The autoencoder structures used are shown in Fig. 7. In both cases, the input size is a \(64 \times 64\) image with 3 channels. Their compressive paths consists of 1 or 6 convolutional and max-pooling layers. Similarly, the reconstruction paths have also 1 or 6 convolutional and up-sampling layers.
The dataset used is composed of 2100 images from the synthetic scenario.
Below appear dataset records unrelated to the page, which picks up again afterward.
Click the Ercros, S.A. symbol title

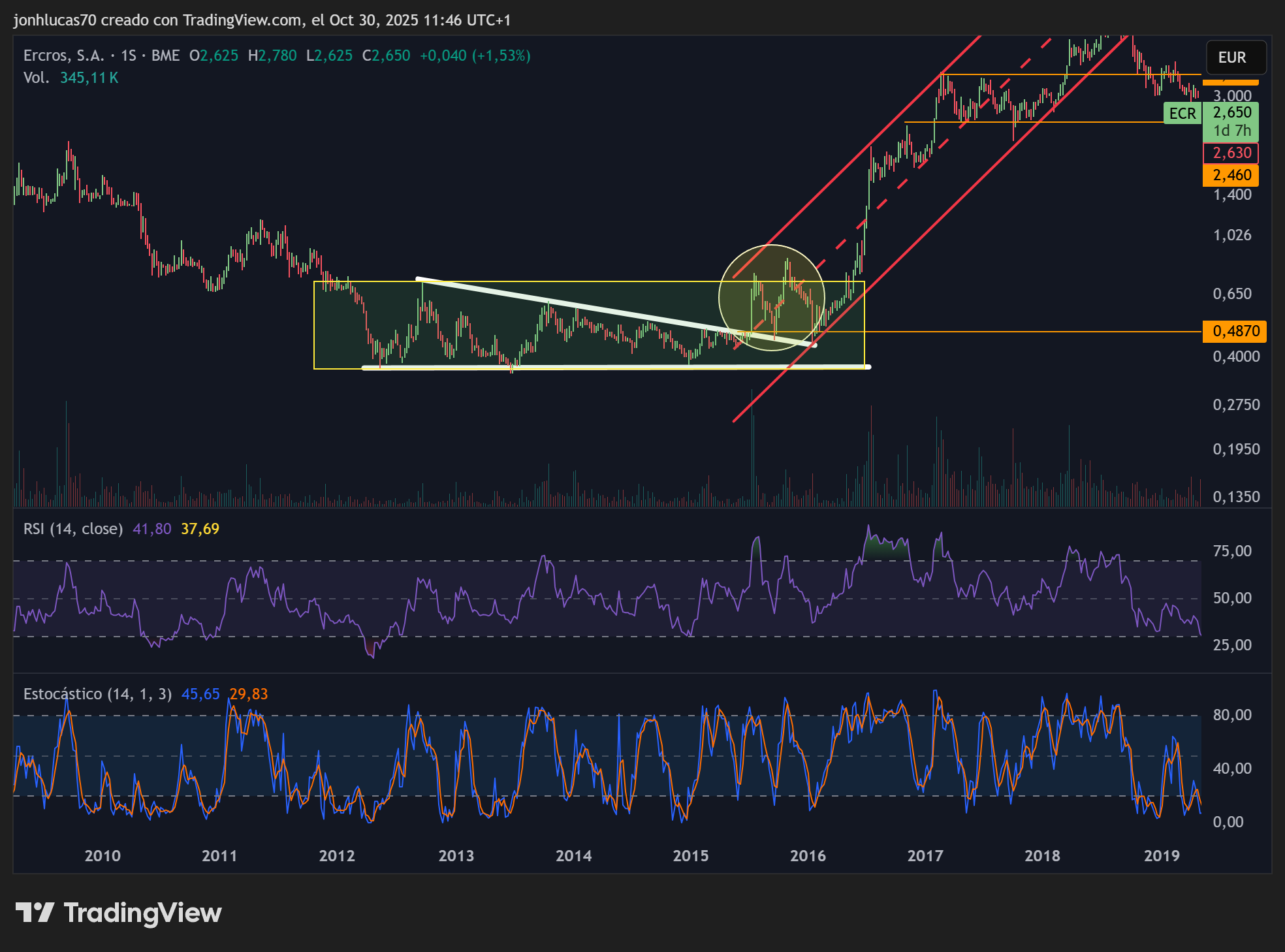coord(64,56)
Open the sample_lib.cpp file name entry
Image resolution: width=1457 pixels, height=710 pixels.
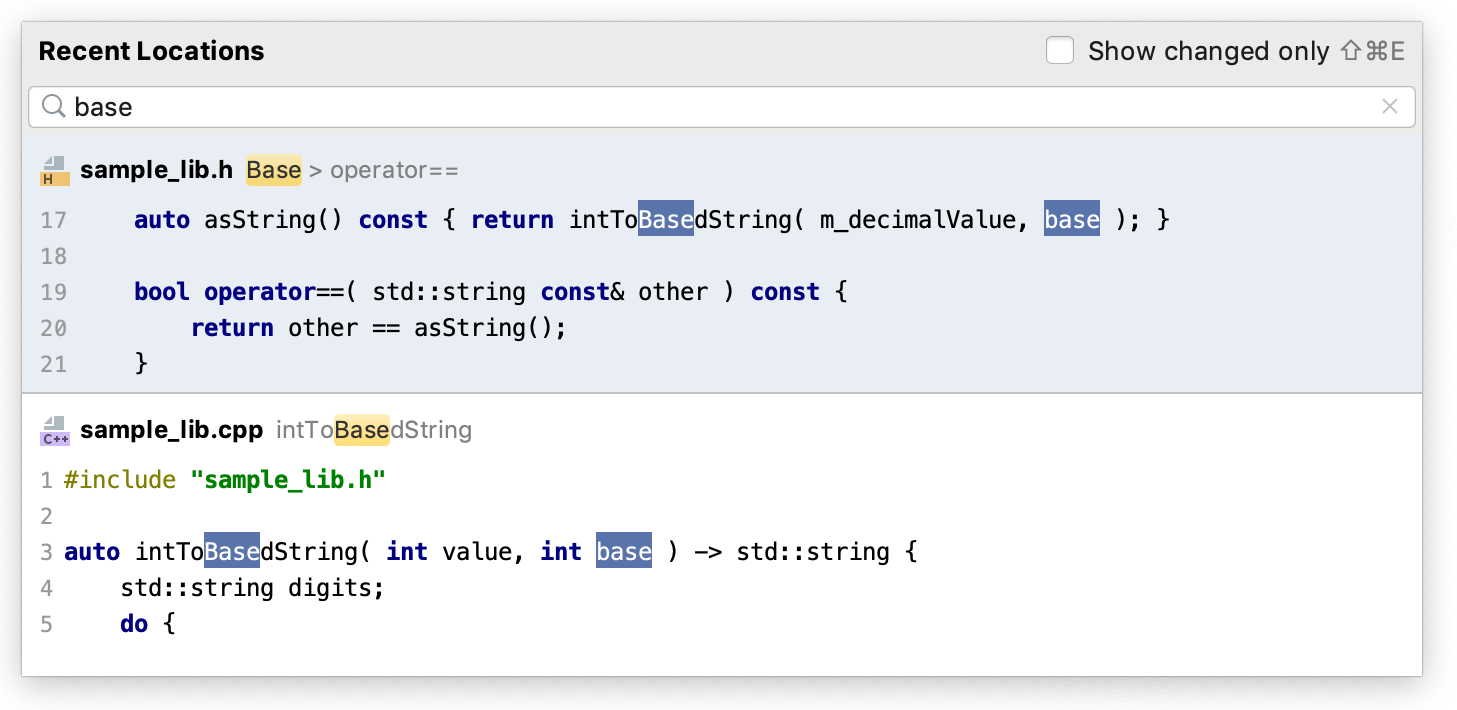tap(171, 431)
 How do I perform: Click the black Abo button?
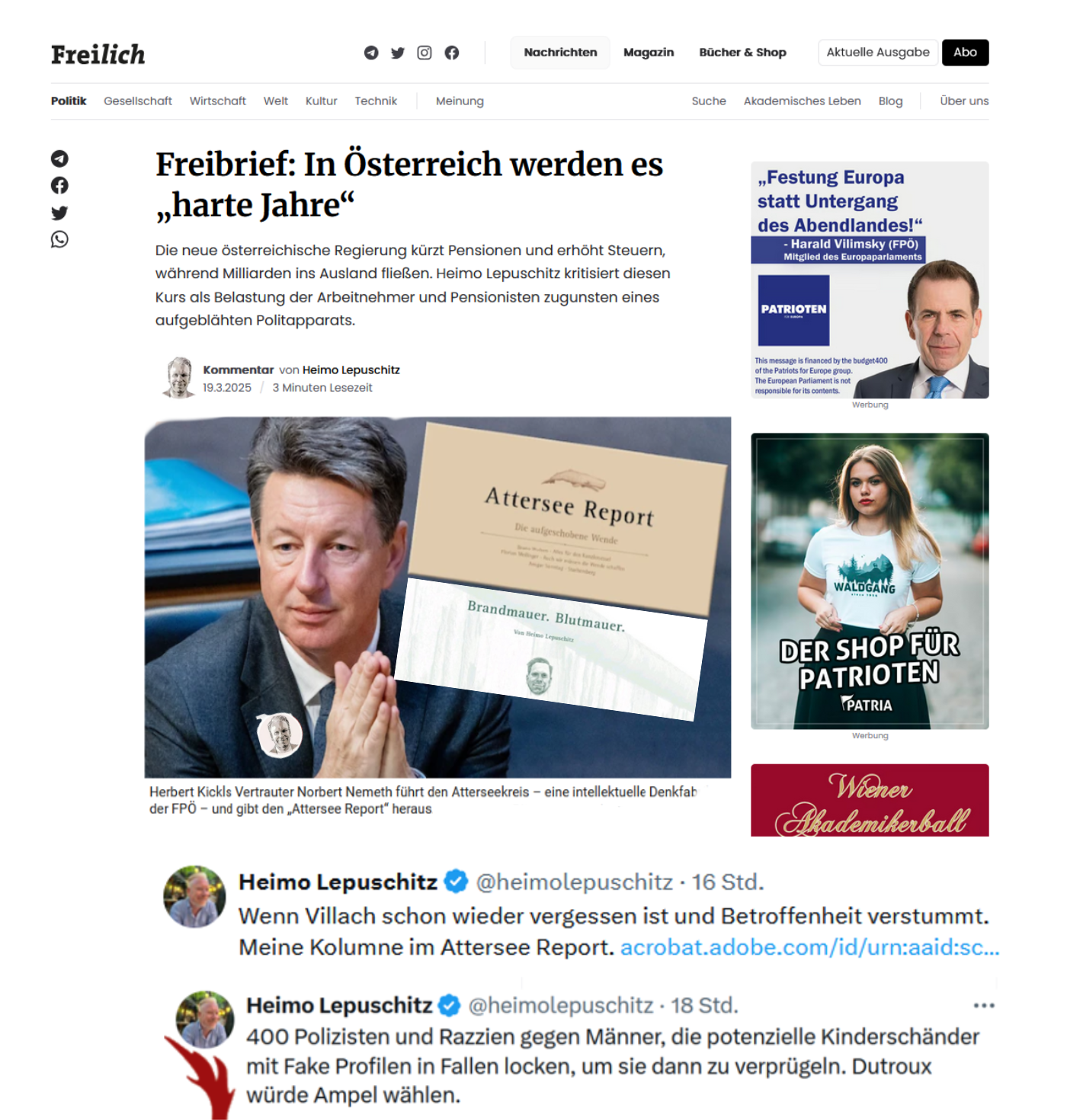[966, 53]
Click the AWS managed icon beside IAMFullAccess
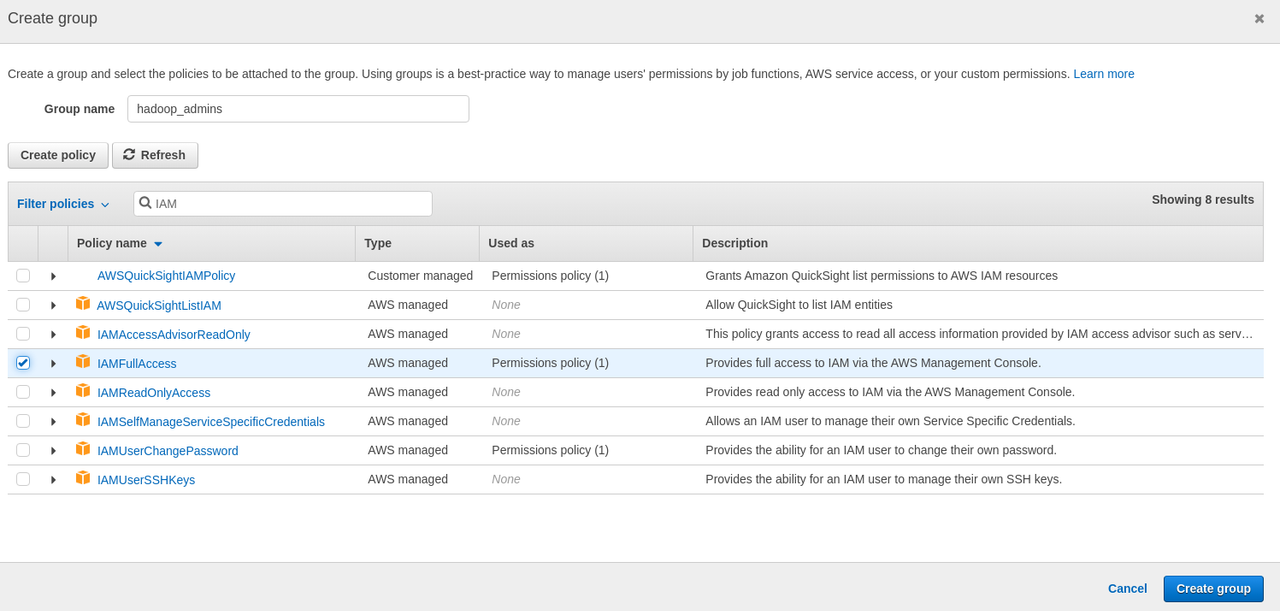 [x=83, y=363]
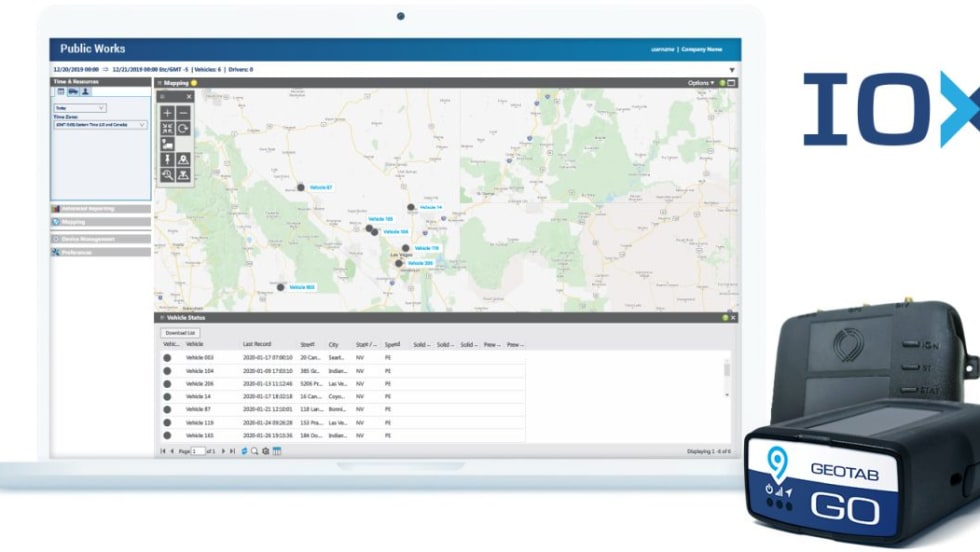Click the Vehicle Status list scrollbar

(727, 370)
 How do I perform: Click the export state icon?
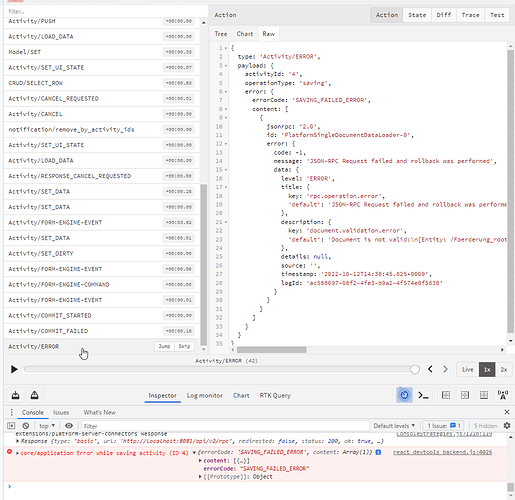[34, 395]
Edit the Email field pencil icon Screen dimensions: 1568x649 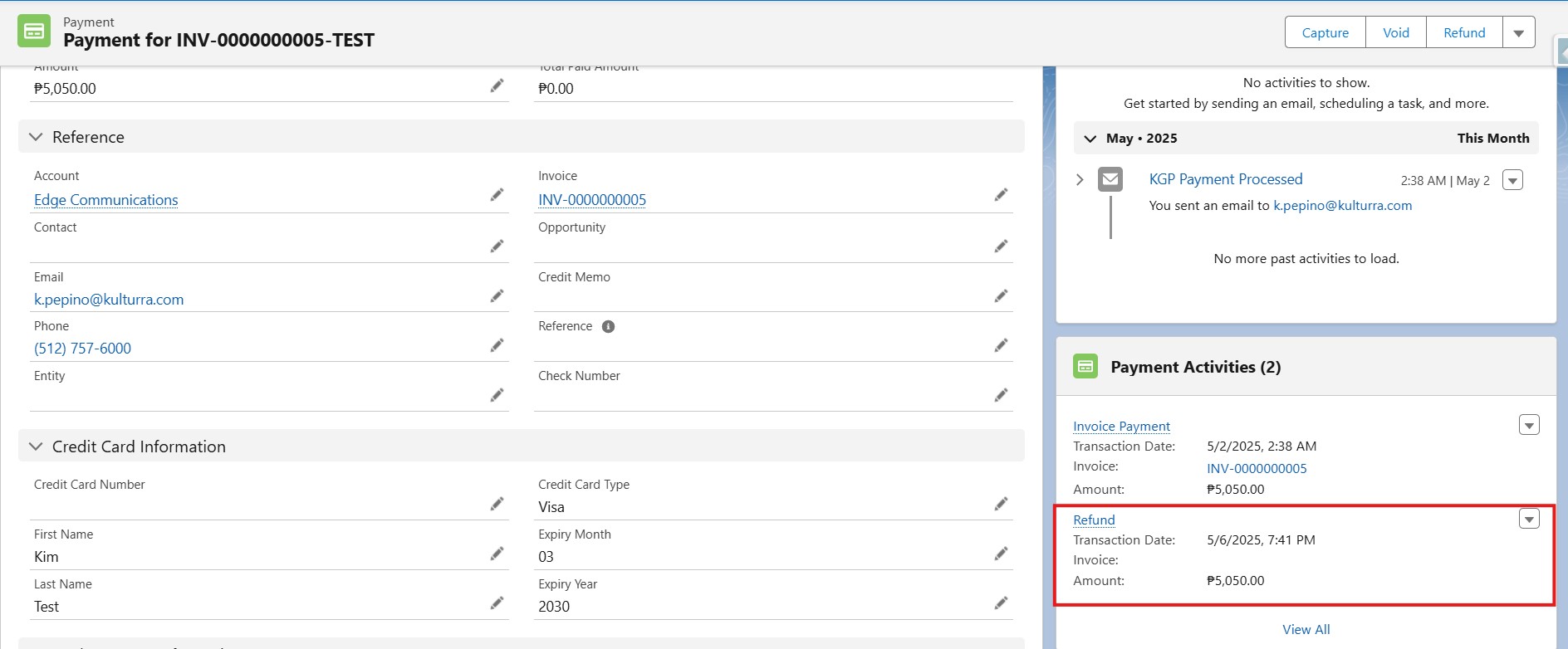coord(497,296)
From them, 1200 images where used to generate the false positives to train the autoencoder and the remaining 900 to validate it.
5 Results
The Faster R-CNN model trained obtained an mAP of 79.33%. Its training process took around 2 days to complete 62 epochs in 2 nVIDIA Quadro M4000 cards using Keras with TensorFlow backend and CUDA 8.0 installed in a PC running Ubuntu 14.04 LTS.
We applied both the handgun detector and the detector+autoencoder approach to a test dataset composed of 900 images from the synthetic scenario, containing 808 instances of the object. The histograms of the reconstruction error of the autoencoders by error measure are depicted in Figs. 8 and 9. The best separation of the FPs from the TPs was obtained with the larger autoencoder structure when using MSE and the smaller when using PSNR. Although the TPs are overlapped with the FPs in both cases, the first part of the histograms, that do not contain TPs, contain the 26.5% of all the FPs when the MSE is used and the 37.9% when the PSNR is used. This means that those FPs can be potentially filtered with the autoencoder by selecting a threshold based on the reconstruction error. Furthermore, if the image reconstructions of the FPs and the TPs are compared, it is possible to notice how the FPs are reconstructed better than the TPs (see Fig. 10).
In addition, the corresponding precision-recall curves were also obtained. Considering the possible outputs of the detector, where TP and TN represent the number of true positives and true negatives and FP and FN stand for the number of false positives and the number of false negatives, the precision (p) and the recall (r) values can be calculated as shown in Eq. 1 [3].
The experimental results show a reduction in the number of false positives while maintaining the detection capabilities (Figs. 11 and 12). The figures depict the precision-recall curves of both the detector and the detector+autoencoder approaches. Those curves were obtained varying the detector confidence threshold and fixing a certain threshold for the autoencoder. When compared, they show a maximum increase in the precision of 0.015 at the same recall values when the autoencoder and the MSE are used (maximum distance between precisions without displacing the recall values to the left) and a maximum increase in the precision of 0.020 at the same recall values when the autoencoder and the PSNR are used (threshold = 77.24).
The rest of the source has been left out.